By Prasad Boradkar, Co-Director of the Biomimicry Center, Arizona State University
It was sixty years ago that pioneering industrial designer Henry Dreyfuss first introduced us to Joe and Josephine in his seminal book Designing For People. Every industrial designer has encountered this couple in the anthropometric charts and diagrams Dreyfuss created; they appear in side view, front view and top view, marked with lines, arcs, arrows and numbers, quietly promoting design for the human body. With the 1955 publication of Designing for People, Dreyfuss clearly paved the way for the discipline of human factors and ergonomics. He reminded us that the objects we design are “ridden in, sat upon, looked at, talked into, activated, operated, or in some way used by people individually or en masse,” and taking into account their physiological and psychological needs should be central to the design process.. Since then, we as industrial designers have taken our task of designing for people rather seriously, and this has given rise to approaches called user-centered design, human-centered design, participatory design, and empathic design. This is design of the people, by the people, for the people.

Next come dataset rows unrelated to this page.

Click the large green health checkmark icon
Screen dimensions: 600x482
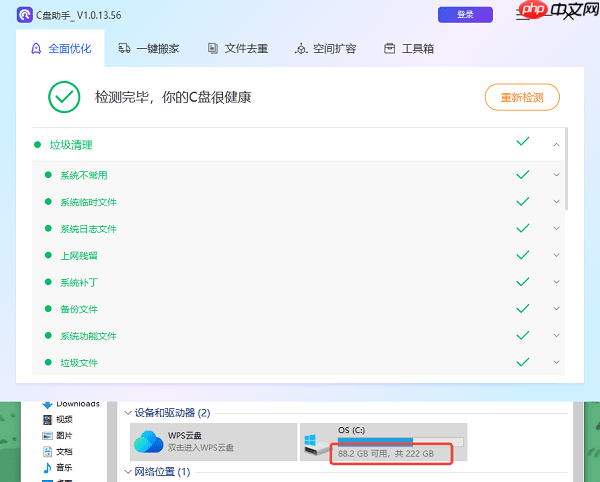click(64, 97)
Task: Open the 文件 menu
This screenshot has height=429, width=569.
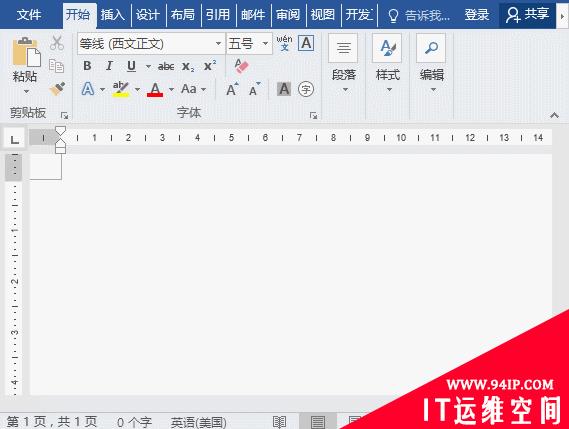Action: pos(29,15)
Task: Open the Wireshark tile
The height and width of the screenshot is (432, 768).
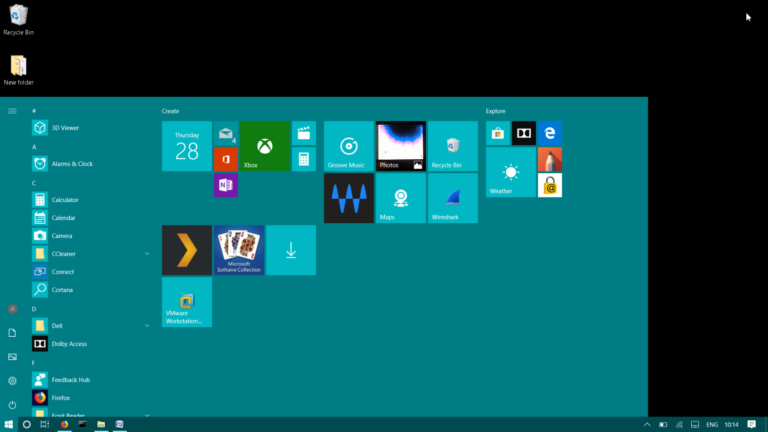Action: (x=452, y=198)
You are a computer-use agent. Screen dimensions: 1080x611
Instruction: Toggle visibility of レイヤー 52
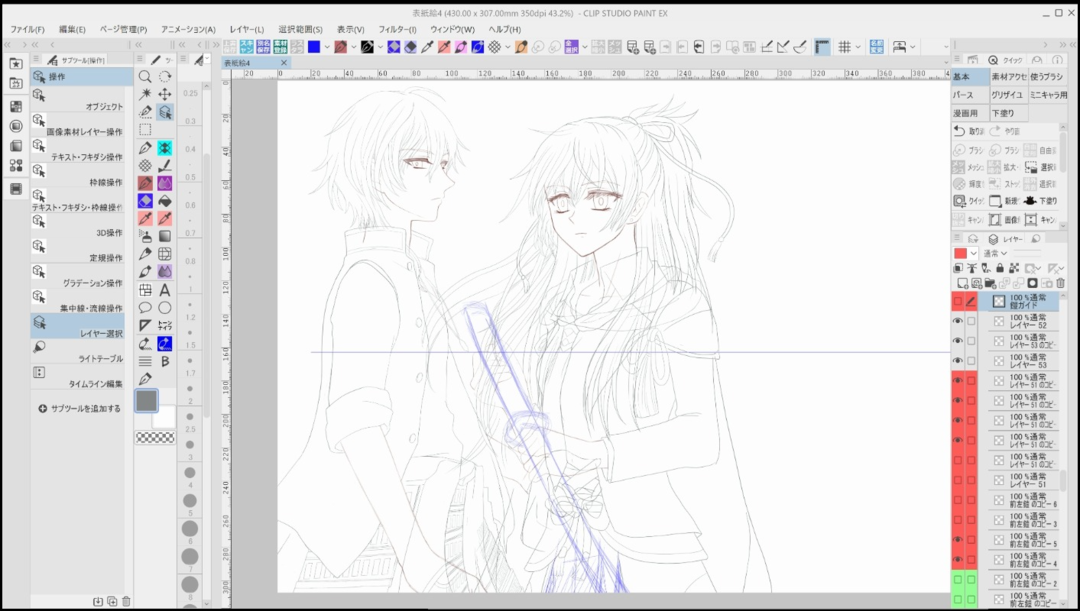(958, 321)
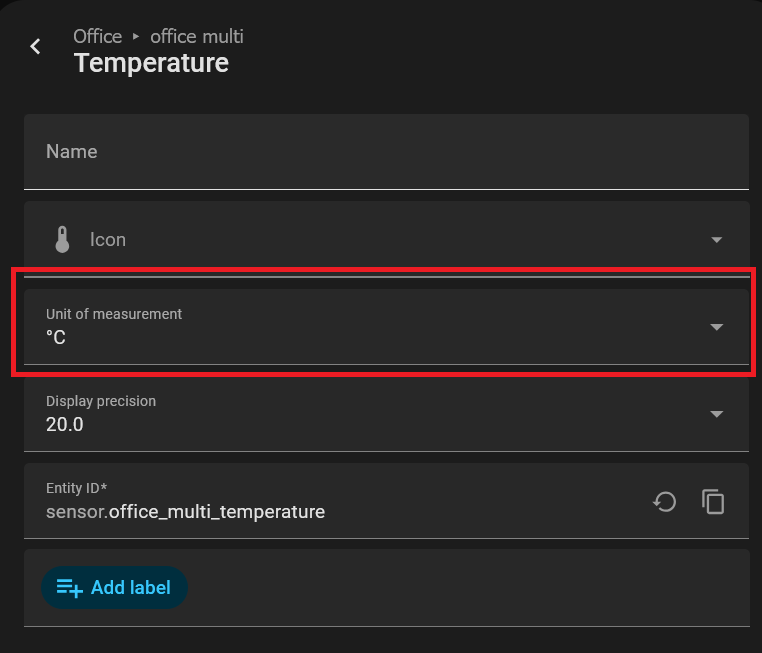762x653 pixels.
Task: Reset the entity ID to default
Action: pyautogui.click(x=665, y=501)
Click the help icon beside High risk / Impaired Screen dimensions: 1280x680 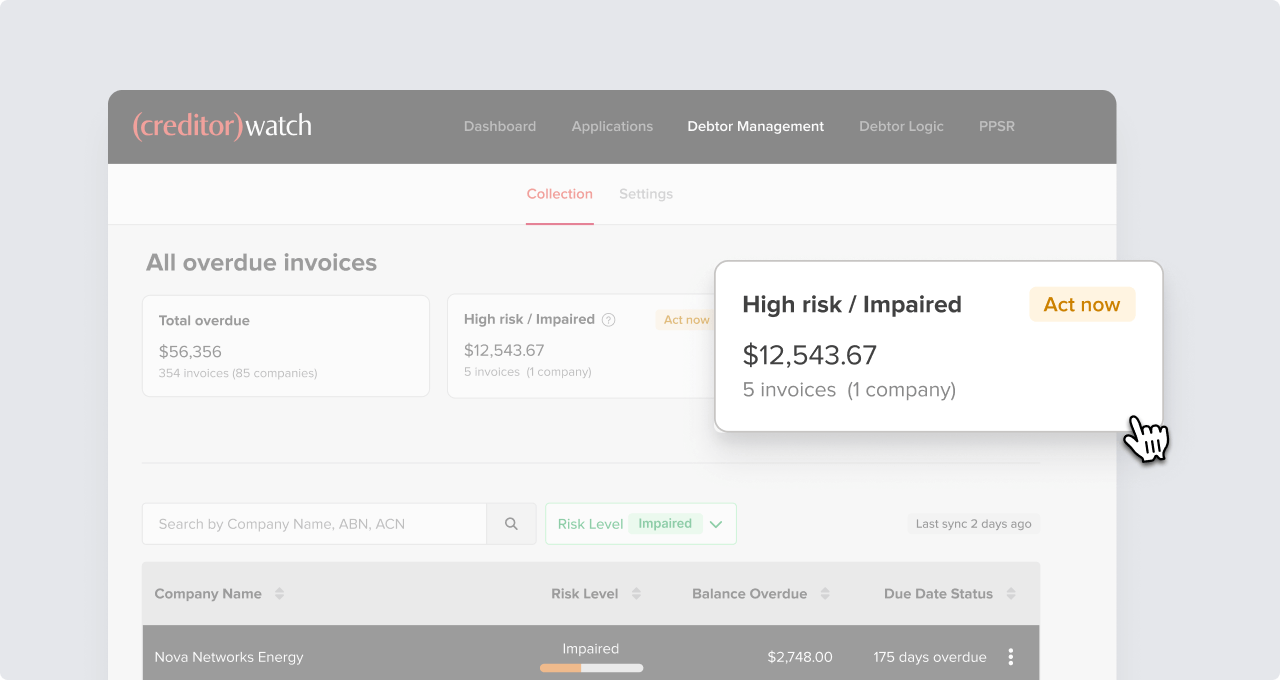(608, 320)
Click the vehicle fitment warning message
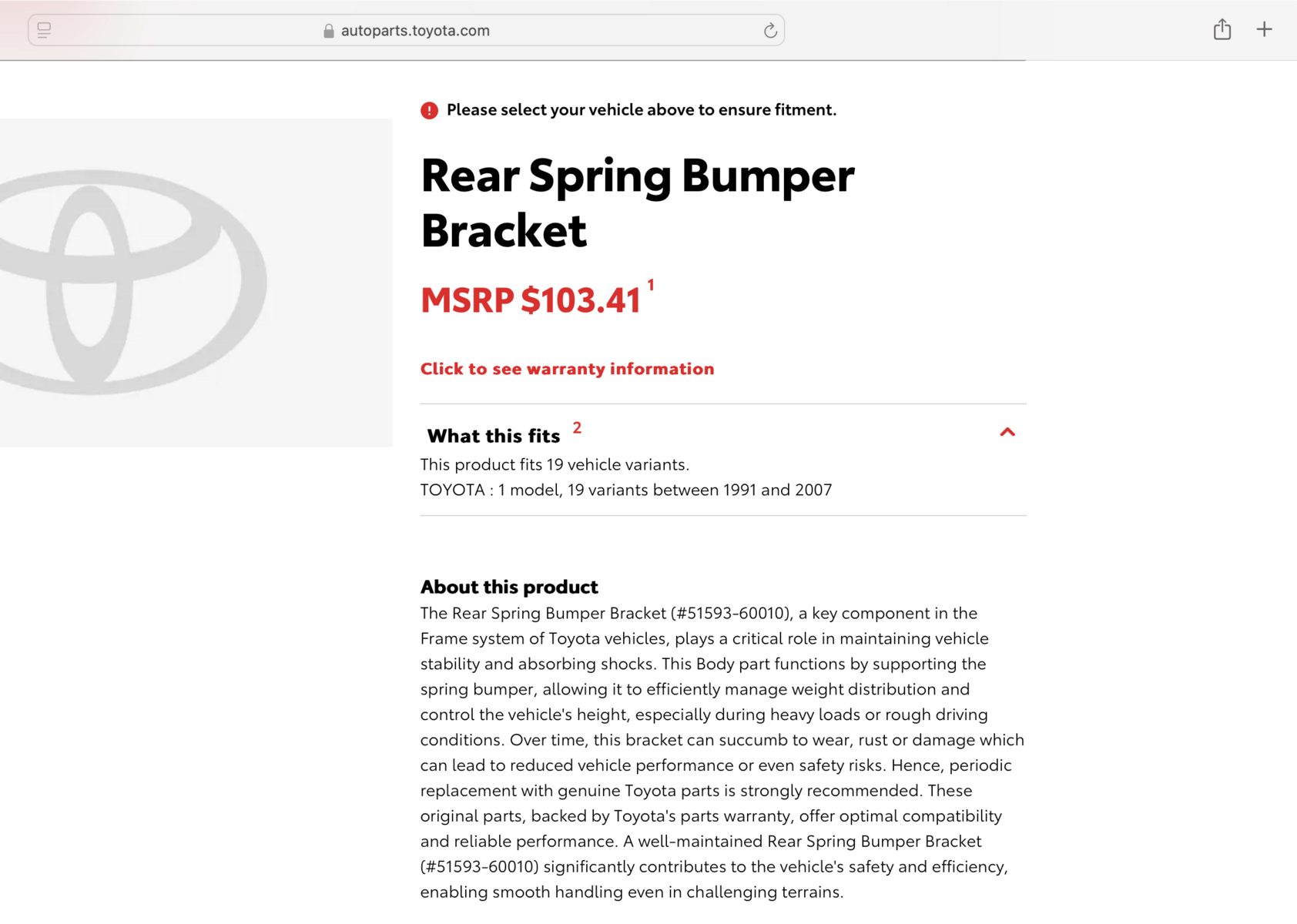 (x=642, y=110)
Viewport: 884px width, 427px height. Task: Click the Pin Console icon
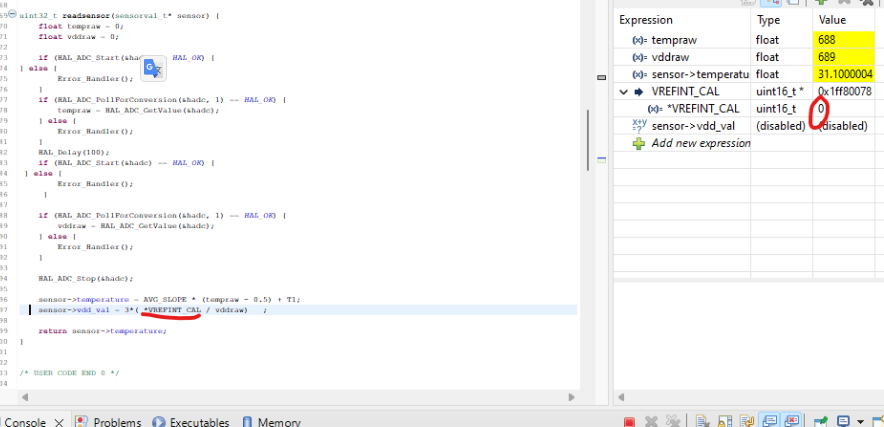[821, 422]
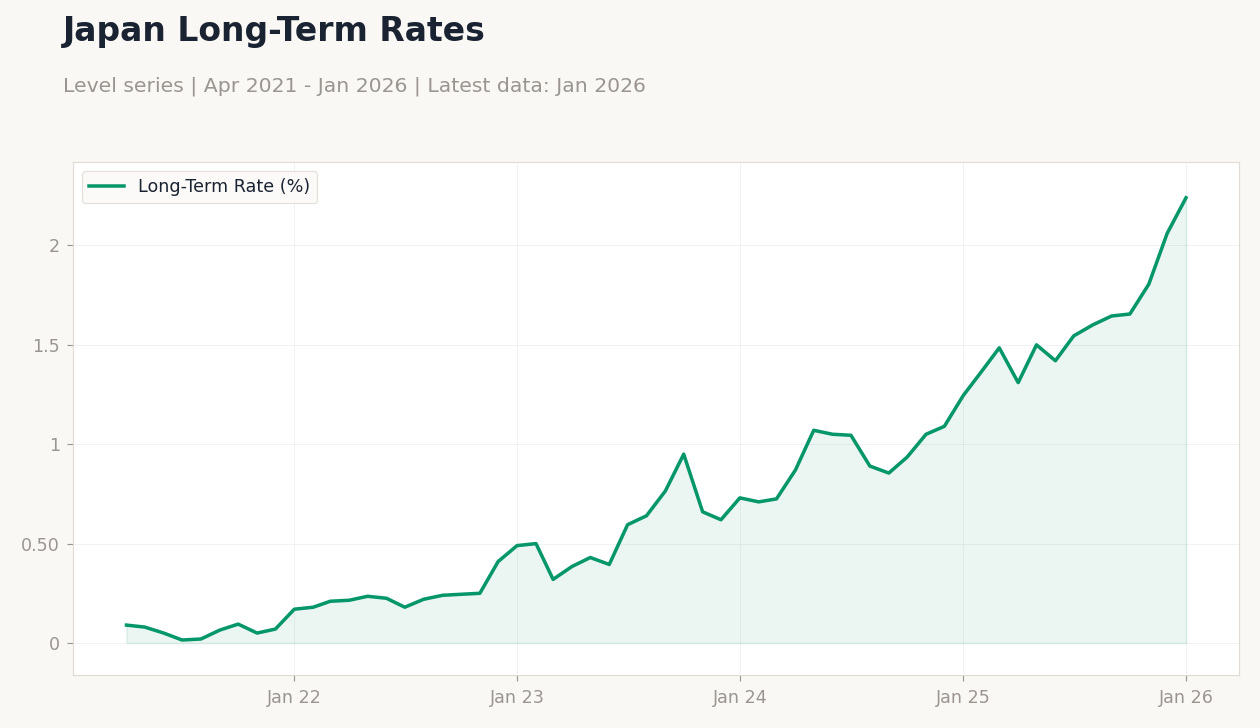Viewport: 1260px width, 728px height.
Task: Click the y-axis label 1.5
Action: pyautogui.click(x=48, y=346)
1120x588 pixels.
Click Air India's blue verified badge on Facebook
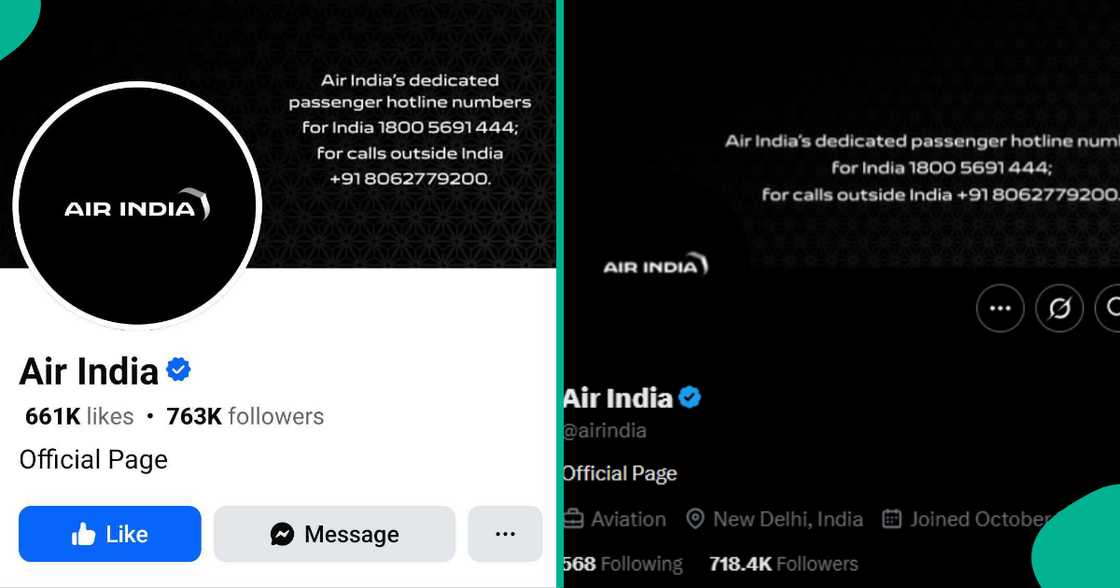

But I wonder if this anthropocentrism in design has encouraged a myopic and self-centered conception of our goals as designers. Clearly, the things we design with such diligent research and utmost care for people do not impact only people. The consequences of design activity (human-centered or otherwise) reach far beyond humans. We are, after all, one of several million species who live on this planet. Why then, should our design be so anthropocentric? Can we not design products and services keeping in mind not only people, but also other species and entire ecosystems? Can we not envision the potential impacts of all that we design not only on people, but on all inhabitants of our biosphere? Is it time to re-examine our anthropocentrism in design?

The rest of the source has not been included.